Diesen Artikel übernehme ich mit Dank von chartophylakeion sowie den ersten Kommentar. Endlich eine gute Nachricht für Syrien und sein geschundenes Volk.
Geschrieben von apxwn
Katar bietet der syrischen Regierung an, die diplomatischen Beziehungen wiederaufzunehmen. Das meldet gerade ITAR-TASS* unter Berufung auf Al-Mayadeen, und obwohl sowas in der Art vor kurzem auch schon bei Al-Manar angemerkt
wurde, ist das doch mal eine Nachricht. Emir Tamim führt damit die von
ihm mit seinem Machtantritt begonnene Linie zu einem logischen Ende.
“Gewinnen” kann Katar nicht mehr, inzwischen ist es wichtig, nicht mehr
zu verlieren.
Das Ziel Katars in diesem Krieg war der Regimewechsel zugunsten der
dem Emir hörigen Moslembrüder. Dieses Ziel ist definitiv nicht mehr zu
erreichen; die “Brüder” sind im gesamten Nahen Osten gescheitert. Etwas
Einfluß haben sie noch in Libyen und Tunesien, aber es kann unter keinen
Umständen mehr die Rede von einer Machtübernahme in der Region sein.
Andere politische Ziele hatte Katar nicht, folglich kann man auch
offiziell ausscheiden.
Mehr noch, die Wiederherstellung der diplomatischen Beziehungen
bedeutet, dass Emir Tamim die Wahrscheinlichkeit eines Umschwungs
zugunsten Saudi-Arabiens in Syrien gering schätzt. Das Ziel des
Königreichs im Syrienkrieg ist eine Spaltung des Landes, ein
Weitertragen des Krieges in den Irak und die Schaffung eines
“sunnitischen Puffers” zwischen der Arabischen Halbinsel, den
schiitischen Gebieten im Irak, der alawitischen Enklave an der Küste
Syriens und schließlich dem Iran. Die Saud sind aus diesem Grunde
weiterhin in Syrien und dem Irak aktiv, wo sie mit den Händen der von
ihnen finanzierten Rebellenbanden Krieg führen; Tamim al-Thani scheint
aber etwas zu wissen, was die Saud nicht wissen wollen.

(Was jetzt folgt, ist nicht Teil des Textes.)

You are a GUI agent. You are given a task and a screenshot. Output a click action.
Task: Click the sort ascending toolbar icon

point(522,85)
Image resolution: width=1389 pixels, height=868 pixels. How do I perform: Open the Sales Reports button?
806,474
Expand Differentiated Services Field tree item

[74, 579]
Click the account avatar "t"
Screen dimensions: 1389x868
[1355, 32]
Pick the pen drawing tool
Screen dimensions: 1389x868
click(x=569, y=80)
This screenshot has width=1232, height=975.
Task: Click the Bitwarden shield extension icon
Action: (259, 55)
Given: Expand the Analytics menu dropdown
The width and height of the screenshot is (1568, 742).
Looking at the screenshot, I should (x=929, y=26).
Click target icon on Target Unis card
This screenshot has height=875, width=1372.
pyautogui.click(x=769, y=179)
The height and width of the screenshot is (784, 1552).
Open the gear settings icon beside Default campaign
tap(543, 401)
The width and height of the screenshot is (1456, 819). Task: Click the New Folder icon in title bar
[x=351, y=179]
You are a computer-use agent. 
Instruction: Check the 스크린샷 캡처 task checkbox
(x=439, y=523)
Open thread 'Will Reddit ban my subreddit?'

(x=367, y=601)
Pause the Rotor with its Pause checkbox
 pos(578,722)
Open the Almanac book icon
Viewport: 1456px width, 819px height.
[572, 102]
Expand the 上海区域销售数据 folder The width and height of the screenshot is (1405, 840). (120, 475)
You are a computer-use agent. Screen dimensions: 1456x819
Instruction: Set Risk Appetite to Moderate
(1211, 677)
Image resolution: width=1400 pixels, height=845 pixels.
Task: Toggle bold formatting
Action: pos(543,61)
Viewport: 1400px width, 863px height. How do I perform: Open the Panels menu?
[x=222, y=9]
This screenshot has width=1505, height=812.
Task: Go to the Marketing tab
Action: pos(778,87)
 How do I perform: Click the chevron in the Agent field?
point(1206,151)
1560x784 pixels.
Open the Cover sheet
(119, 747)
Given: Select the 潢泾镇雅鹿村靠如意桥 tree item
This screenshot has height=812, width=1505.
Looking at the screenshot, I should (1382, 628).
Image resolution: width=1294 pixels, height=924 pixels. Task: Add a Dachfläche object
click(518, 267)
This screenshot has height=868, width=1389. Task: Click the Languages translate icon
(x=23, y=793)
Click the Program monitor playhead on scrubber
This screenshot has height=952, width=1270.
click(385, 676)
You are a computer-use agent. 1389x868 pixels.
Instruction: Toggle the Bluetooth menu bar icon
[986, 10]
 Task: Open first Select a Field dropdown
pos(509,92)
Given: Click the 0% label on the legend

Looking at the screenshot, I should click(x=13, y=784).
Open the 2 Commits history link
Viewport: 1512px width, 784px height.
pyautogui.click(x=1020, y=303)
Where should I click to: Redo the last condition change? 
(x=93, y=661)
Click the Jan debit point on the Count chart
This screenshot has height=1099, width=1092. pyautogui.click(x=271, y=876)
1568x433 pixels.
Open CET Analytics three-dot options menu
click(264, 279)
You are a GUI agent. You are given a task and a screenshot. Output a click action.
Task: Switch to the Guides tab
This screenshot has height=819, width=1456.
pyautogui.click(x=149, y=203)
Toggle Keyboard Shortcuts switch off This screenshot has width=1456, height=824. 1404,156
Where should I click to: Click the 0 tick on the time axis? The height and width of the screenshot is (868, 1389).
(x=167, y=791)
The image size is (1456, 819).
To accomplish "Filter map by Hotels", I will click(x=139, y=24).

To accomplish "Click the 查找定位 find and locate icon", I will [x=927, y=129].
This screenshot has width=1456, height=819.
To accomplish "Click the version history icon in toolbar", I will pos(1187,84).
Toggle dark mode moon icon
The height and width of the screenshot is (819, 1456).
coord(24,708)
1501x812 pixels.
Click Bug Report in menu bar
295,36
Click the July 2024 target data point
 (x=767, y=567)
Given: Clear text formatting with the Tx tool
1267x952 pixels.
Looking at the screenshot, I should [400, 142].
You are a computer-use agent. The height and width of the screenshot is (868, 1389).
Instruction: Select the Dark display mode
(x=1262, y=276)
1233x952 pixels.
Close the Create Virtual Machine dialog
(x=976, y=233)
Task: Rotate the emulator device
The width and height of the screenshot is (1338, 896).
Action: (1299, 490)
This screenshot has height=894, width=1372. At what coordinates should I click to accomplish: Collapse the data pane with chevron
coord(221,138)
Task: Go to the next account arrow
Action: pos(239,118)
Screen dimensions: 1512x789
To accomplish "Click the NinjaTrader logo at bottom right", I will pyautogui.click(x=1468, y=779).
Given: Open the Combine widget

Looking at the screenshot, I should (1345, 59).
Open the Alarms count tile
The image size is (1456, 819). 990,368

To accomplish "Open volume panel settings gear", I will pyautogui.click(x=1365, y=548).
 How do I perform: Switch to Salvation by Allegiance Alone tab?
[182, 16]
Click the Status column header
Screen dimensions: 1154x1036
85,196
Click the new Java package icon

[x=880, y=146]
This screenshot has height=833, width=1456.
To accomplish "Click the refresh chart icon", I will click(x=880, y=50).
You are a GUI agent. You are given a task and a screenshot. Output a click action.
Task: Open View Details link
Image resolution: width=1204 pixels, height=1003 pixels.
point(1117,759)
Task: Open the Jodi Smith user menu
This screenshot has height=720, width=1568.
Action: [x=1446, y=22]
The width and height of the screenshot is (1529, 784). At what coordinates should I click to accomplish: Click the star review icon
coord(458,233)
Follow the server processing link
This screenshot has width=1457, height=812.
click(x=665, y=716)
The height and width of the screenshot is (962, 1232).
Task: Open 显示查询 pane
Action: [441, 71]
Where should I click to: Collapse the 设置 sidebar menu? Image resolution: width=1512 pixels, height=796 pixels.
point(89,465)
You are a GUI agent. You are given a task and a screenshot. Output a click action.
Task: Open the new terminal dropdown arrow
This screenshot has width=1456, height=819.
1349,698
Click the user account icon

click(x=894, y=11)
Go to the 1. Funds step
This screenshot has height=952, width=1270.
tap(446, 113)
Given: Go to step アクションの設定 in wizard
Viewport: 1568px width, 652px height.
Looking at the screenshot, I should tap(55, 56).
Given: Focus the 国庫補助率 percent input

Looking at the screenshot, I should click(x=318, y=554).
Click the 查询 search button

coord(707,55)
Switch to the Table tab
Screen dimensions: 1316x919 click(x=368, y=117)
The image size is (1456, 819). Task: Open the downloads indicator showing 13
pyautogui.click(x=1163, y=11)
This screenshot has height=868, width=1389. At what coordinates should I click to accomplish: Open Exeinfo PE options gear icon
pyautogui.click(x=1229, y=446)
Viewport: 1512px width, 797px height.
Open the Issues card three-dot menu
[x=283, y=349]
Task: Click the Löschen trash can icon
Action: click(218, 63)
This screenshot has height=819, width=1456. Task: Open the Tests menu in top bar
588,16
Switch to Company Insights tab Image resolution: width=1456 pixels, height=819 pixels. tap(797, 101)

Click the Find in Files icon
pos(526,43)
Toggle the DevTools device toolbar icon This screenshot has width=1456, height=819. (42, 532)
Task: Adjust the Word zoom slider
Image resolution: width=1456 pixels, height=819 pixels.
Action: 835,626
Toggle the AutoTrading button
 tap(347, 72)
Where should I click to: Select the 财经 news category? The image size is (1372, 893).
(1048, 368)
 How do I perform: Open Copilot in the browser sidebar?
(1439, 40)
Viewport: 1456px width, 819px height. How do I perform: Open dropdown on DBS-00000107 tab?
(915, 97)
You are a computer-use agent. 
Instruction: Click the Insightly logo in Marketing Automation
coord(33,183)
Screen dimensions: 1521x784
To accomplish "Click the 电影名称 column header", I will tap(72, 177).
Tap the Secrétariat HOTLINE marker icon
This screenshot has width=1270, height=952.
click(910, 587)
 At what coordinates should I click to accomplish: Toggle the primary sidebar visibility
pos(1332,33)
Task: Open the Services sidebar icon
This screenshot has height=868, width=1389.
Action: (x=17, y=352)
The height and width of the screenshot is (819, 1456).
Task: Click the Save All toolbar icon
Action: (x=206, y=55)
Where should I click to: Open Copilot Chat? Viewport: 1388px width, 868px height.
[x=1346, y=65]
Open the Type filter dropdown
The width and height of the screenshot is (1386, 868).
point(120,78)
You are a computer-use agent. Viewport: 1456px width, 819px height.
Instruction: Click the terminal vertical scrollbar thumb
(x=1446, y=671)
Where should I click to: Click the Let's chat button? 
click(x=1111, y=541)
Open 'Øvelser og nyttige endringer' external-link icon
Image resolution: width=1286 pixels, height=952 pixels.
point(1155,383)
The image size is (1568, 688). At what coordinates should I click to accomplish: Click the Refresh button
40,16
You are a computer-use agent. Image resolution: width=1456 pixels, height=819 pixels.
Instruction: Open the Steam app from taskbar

Emir Tamim positioniert sich eindeutig als Vasall Obamas und seiner
Gruppierung und also gegen dessen Konkurrenten. Der junge Emir geht
damit in seinem Einsatz aufs Ganze. Im Falle eines Fiaskos der
Obama-Politik wird man ihn um sein persönliches Schicksal schwerlich
beneiden können, denn weder die “republikanischen” Falken in den USA,
noch die israelische Kriegspartei oder die Saud werden ihm diesen
unverhohlenen Verrat verzeihen. Der Emir wird indes sicher nicht so
handeln, weil er in einer ausweglosen Lage ist, obwohl gerade die
finanzielle Situation im Emirat bedrohlich werden kann. Vielmehr erklärt
er damit seine Neutralität in den kommenden, sich bereits abzeichnenden
Entwicklungen.
* Bei ITAR-TASS steht derzeit (20.10.2013, 02:26 GMT+1) allerdings noch der Name des alten Emirs. Wohl ein Versehen?
Kommentare (1)
kaumi
Einzig und allein die Validierung der Nachricht ist noch nicht gesichert.
Sollte aber medial bereits der “Weichmacher” eingesetzt worden sein um diplomatisch den Weg zu bereiten, so zählen für mich tatsächlich hauptsächlich zwei, vo dir genannten, Punkte, als Spirit des Ganzen:
1). Qatar ist raus und seine Siegeserwartung des KSA ist geringer…
…als 2). ein Fall Syriens.
Dass im internationalen Innercircle diese Bewegung an Fahrt aufnimmt, beweist die Tatsache, dass seit kurzem z.B. Spanien, Italien, Belgien und, im sehr geheimen, auch Deutschland an eine engere (Sicherheits-) Zusammenarbeit mit der syrischen Regierung interessiert sind und diverse Vertreter der höheren Geheimdienstebenen der genannten Länder sich in Damaskus die Klinke in die Hand geben.
Assad soll seine Zustimmung von der Bedingung abhängig gemacht haben, dass genannte Staaten erst wieder ihre Vertretungen in Damas besetzen müssten. Die Verhandlungen sind in vollem Gange, das Druckmittel sind die vielen hunderte europäischer Djihaddisten, die allmählich in ihre Heimatländer zurückkehren.